Linux home machine

1

I am looking for a good tutorial, or multiple tutorials, that can help me get more familiar with linux. I am not even what distro to use. I am not looking to use it as my desktop though. More like a file server.

Basically what I am wanting to do is:

  • be able to connect to the machine via a commandline interface (I do not need a gui for what I plan to do)
  • put files on the box
  • run programs I wrote on the box from another computer from the commandline

On my network I have both windows and osx machines that will need to connect to it. I am not even sure what to look for to find these tutorials on how to set this up, beyond calling it a fileserver. Any guidance would be appreciated. If I could set it up to be able to access it when away from home that would be a plus, but not a necessity.

Jacob Schoen

Posted 2009-10-29T01:51:52.600

Reputation: 294

Answers

5

  1. When in doubt, Ubuntu is a good choice

nik

Posted 2009-10-29T01:51:52.600

Reputation: 50 788

That is what I was leaning towards. So Ubuntu Server Edition with SSH it is.
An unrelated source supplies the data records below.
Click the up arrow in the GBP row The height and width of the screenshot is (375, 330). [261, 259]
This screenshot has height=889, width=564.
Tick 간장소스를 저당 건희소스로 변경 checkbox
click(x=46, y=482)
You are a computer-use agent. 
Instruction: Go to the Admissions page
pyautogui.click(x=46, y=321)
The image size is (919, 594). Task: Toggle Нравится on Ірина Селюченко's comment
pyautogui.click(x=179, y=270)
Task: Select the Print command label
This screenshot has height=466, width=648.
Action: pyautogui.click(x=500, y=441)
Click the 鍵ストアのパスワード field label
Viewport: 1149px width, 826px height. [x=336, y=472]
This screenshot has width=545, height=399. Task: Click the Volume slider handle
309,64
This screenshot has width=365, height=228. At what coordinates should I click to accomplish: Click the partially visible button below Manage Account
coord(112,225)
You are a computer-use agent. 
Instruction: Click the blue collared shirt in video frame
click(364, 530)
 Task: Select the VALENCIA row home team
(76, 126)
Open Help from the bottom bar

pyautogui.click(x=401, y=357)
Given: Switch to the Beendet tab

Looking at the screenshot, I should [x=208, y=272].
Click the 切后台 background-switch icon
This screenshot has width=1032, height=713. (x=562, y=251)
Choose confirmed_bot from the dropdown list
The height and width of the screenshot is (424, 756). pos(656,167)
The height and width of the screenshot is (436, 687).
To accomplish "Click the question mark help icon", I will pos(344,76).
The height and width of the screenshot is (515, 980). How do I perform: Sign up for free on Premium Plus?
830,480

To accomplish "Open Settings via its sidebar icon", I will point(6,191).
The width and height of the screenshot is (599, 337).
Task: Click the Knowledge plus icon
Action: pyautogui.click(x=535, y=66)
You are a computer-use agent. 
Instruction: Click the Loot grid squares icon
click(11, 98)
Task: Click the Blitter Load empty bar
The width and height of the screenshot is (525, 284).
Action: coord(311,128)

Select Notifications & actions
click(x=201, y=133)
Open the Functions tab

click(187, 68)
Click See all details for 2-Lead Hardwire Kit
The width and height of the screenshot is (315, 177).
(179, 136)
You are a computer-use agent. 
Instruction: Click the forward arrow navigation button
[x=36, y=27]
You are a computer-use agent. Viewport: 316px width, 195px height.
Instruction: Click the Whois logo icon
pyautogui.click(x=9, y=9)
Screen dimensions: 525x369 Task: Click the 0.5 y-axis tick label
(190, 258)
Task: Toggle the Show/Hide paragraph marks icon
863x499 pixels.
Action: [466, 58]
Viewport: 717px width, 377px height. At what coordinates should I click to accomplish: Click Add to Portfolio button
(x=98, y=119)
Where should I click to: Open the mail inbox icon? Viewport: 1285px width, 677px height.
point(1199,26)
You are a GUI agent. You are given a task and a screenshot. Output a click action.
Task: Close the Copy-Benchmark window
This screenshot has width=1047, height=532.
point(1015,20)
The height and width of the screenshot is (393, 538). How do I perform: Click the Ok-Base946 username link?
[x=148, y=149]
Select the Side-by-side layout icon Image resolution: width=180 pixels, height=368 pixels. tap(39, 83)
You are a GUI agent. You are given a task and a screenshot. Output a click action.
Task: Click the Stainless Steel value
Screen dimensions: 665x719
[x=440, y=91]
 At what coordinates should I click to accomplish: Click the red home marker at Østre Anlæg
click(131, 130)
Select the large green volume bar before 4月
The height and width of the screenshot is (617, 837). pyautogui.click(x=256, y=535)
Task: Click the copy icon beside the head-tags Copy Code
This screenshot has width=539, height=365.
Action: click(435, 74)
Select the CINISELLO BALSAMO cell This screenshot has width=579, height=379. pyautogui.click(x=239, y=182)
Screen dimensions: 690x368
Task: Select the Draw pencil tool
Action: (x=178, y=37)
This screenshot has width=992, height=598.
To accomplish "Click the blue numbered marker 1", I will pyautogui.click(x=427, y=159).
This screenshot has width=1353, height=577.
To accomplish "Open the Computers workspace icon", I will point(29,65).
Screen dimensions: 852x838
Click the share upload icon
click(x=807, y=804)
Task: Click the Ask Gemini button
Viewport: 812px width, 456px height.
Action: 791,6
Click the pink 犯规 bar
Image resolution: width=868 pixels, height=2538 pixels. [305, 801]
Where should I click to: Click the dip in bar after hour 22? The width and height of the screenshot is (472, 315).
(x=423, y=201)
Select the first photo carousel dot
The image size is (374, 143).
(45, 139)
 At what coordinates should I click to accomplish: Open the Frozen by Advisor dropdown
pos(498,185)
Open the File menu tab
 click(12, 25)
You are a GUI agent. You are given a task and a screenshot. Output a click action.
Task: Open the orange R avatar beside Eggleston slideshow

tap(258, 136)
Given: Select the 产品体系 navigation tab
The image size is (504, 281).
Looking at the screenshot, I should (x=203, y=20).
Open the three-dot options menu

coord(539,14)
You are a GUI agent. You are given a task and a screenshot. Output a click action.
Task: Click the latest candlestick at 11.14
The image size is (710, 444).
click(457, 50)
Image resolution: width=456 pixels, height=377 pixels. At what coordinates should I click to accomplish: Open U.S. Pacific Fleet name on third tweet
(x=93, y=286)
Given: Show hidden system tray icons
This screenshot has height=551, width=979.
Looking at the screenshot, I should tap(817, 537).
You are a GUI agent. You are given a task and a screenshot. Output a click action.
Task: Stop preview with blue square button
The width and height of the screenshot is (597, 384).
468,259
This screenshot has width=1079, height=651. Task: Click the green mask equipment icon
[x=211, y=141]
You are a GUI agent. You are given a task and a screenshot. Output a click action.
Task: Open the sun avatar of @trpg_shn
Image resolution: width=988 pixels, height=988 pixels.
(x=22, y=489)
Thanks for the links it cleared up a lot for me. – Jacob Schoen – 2009-10-29T02:26:36.573

2

Ubuntu has mindshare, but in reality for servers I like Debian and others like other distros, e.g. CentOS, SuSE, Red Hat, even Slackware. Any of 'em will work. Ubuntu's big current advantage is that because it's so popular there are lots of sources of help.

CarlF

Posted 2009-10-29T01:51:52.600

Reputation: 8 576

just a note, its not SuSE, its openSUSE. People get ticked when you get it wrong, not me, but some fanatics – alpha1 – 2009-10-29T23:44:46.820

2

I use opensuse for basically that. Its actually a webserver, but i run remote apps and store files, and host a website off it. Any distro will work for this, its really a matter of what apps you need to run. On windows i use Xming, WinSCP, and putty to connect to the box. Xming allows you to run the linux X interface on windows, below is a screenshot of dolphin, runnin in Xming You should know what putty is. and WinSCP is a file manager that allows you to drag and drop files across the computers, as well as some file menu commands like touch, grep and such, and has a command line (very limited built in) All work via SSH, winSCP can work as ftp and scp as well.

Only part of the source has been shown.